Segment Start: Exercise data

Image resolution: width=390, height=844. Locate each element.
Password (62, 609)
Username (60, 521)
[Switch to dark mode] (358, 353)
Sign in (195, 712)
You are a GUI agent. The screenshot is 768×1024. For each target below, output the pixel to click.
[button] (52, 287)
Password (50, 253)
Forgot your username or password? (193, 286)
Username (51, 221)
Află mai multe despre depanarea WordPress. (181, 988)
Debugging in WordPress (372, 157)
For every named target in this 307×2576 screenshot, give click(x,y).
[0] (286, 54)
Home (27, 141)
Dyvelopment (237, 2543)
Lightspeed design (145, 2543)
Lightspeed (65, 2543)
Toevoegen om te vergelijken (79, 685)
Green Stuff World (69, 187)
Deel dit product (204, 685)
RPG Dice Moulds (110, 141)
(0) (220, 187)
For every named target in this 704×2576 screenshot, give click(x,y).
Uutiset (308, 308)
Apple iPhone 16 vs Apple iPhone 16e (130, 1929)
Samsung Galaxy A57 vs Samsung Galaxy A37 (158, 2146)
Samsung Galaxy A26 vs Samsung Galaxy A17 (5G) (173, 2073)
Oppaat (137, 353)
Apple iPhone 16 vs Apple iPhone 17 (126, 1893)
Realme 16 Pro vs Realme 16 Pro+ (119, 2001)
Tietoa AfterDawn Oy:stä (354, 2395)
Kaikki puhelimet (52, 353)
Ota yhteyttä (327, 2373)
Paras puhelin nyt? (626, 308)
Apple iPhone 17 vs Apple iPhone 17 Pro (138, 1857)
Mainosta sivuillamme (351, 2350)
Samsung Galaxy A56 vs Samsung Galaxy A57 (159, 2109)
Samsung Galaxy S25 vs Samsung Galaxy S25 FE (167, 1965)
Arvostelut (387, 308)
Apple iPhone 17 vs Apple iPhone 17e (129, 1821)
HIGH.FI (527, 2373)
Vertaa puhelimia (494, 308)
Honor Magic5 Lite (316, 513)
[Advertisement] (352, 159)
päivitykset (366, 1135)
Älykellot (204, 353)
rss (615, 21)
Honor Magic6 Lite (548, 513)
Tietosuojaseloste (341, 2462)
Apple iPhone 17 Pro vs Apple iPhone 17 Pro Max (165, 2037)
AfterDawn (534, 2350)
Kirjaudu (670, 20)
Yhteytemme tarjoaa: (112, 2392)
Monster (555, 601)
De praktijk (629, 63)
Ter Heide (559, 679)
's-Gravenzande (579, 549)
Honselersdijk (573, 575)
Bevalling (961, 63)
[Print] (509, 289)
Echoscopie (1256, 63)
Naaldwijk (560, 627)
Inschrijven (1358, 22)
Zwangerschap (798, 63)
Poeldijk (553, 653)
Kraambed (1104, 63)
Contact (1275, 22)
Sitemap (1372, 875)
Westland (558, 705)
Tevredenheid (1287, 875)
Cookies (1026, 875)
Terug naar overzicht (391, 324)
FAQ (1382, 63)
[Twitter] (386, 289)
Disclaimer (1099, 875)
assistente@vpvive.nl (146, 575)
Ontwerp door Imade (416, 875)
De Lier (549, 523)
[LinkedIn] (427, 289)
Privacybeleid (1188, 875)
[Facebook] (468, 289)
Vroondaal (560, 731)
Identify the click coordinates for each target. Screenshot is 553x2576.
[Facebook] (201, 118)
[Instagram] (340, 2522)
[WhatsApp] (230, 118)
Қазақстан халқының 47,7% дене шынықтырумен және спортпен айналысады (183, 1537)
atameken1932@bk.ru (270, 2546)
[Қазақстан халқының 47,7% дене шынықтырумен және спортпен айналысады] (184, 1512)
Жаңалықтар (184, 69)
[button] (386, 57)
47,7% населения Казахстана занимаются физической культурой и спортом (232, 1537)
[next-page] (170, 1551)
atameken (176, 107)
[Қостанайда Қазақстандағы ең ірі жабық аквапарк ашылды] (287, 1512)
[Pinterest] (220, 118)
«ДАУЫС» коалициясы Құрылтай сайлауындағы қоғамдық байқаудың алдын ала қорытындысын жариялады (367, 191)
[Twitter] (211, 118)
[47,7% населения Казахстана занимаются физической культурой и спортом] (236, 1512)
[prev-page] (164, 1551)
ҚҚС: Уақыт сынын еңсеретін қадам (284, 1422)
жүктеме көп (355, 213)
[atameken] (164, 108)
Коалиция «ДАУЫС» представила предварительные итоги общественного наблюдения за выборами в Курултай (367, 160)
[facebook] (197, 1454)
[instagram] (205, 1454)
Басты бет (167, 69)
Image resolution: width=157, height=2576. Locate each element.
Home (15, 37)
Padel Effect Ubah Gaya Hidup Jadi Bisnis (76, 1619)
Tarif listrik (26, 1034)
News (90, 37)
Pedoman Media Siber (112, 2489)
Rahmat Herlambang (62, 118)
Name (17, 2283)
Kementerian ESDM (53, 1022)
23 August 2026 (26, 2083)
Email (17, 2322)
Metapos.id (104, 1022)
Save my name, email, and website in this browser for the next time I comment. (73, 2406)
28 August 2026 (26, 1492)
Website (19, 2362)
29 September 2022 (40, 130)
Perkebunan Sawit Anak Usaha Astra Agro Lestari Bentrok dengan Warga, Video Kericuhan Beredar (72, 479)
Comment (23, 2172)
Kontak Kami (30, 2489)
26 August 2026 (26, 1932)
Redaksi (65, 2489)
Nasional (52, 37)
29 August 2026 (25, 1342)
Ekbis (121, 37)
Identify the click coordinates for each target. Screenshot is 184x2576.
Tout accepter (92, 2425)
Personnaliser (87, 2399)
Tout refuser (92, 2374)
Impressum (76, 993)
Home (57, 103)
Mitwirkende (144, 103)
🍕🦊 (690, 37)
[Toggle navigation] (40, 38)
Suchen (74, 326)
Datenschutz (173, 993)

Segment End: Exercise data

:: Exercise prompt ::
Word for word, restate the entries from the first line to the line that has "For every named target in this 307×2576", both included, and nothing else.

:: Output for this task ::
Image resolution: width=390, height=844. Locate each element.
Password (62, 609)
Username (60, 521)
[Switch to dark mode] (358, 353)
Sign in (195, 712)
You are a GUI agent. The screenshot is 768×1024. For each target below, output the pixel to click.
[button] (52, 287)
Password (50, 253)
Forgot your username or password? (193, 286)
Username (51, 221)
Află mai multe despre depanarea WordPress. (181, 988)
Debugging in WordPress (372, 157)
For every named target in this 307×2576 screenshot, give click(x,y).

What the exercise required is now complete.